Hardware hacking is about to understand the inner working mechanism of hardware. Most of the time, the hardware hacking process starts from reversing. From the hardware point of view, reversing in static way includes uncovering the schematic and disassembling the binary. On the other hand, reversing in dynamic way includes finding a way to debug the hardware and to fuzz it accordingly.
In practice, it is almost a standard operating procedure to obtain the binary of the hardware and reverse it consequently. As a supplementary technique for static binary reversing, debugging allows the real hardware operation process to be demystified in run time. In fact, the binary itself can be obtained by applying debugging technique- while it is not available from manufacturer. So, it is crucial to figure out the provisioning ports of the hardware in order to start performing hardware hacking.
The conventional approach to identify provisioning ports is by using pin finder toolkits such as Jtagulator. However, it is impractical and inefficient once a provisioning port has been found; another toolkit such as Shikra has to be used to manipulate the provisioning port. It is not only prone to error, but not hacker-friendly. So, it is important to find a way to fill the gap between provisioning port identification and manipulation processes.
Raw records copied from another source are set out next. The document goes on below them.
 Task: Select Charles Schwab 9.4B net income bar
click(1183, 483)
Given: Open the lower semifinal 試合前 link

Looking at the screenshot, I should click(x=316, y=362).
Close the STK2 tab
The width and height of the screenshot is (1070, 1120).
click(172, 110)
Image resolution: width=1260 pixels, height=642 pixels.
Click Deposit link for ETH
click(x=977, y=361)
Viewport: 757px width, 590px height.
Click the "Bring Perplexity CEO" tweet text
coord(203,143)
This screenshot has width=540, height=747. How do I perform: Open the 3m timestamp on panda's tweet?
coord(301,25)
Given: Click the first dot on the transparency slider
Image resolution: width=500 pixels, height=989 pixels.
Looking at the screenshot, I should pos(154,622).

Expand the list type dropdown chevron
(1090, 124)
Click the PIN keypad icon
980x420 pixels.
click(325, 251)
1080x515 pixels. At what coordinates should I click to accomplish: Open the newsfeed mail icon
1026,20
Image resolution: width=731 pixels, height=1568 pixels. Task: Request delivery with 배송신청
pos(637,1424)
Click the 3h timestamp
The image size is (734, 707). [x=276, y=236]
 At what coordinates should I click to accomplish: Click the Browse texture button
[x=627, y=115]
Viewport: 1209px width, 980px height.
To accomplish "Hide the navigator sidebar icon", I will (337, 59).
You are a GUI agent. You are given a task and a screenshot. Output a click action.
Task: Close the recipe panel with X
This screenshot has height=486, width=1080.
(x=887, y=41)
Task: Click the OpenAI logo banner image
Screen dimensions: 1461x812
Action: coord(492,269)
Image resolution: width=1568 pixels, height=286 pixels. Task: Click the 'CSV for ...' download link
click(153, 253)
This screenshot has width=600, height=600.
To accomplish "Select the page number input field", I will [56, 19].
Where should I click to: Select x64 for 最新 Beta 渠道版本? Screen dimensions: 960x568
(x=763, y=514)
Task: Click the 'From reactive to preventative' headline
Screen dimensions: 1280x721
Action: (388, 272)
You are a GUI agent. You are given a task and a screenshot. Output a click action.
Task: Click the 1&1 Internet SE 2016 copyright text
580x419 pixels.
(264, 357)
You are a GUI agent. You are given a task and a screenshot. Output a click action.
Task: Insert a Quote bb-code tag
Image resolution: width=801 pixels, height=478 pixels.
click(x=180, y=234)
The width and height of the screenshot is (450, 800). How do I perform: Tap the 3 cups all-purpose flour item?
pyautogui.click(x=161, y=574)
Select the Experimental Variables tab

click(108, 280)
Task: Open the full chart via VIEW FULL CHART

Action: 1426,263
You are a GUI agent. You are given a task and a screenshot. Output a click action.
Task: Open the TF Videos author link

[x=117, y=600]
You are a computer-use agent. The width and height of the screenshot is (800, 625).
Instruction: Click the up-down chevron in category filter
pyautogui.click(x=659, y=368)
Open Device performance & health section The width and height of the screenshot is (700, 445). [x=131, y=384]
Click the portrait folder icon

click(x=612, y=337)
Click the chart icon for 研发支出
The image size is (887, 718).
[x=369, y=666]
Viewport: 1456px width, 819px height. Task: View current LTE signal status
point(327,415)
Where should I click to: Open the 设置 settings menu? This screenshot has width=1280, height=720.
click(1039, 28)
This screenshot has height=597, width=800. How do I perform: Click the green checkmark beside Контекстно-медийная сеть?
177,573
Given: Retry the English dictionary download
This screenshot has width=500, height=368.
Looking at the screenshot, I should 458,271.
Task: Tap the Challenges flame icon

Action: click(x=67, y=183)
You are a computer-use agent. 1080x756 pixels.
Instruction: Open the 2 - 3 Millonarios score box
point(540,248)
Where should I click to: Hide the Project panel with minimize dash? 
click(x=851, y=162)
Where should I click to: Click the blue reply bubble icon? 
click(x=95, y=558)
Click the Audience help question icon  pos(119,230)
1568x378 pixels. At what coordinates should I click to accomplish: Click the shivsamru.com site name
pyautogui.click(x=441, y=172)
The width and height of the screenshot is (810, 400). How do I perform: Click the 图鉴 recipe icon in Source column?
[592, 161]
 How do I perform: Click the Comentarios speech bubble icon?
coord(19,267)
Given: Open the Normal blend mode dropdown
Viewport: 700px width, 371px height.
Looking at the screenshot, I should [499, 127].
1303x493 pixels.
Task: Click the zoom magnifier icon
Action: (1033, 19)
With this, it allows the hardware hacking process to be automated by making it scriptable in high level.
We will present a new method to allow provisioning port identification and manipulation by using connection matrix. With this, it is possible to construct arbitrary analog-alike connection in array form to implement all pattern of interconnect between bus interfacing chip and the target. Hence, once the appropriate provisioning port has been figured out, in the meantime, it is ready to be used for debugging or firmware dumping purposes. Besides, it is also an ideal assistive toolset for unknown signal analysis, side channel analysis (SCA), and fault injection (FI).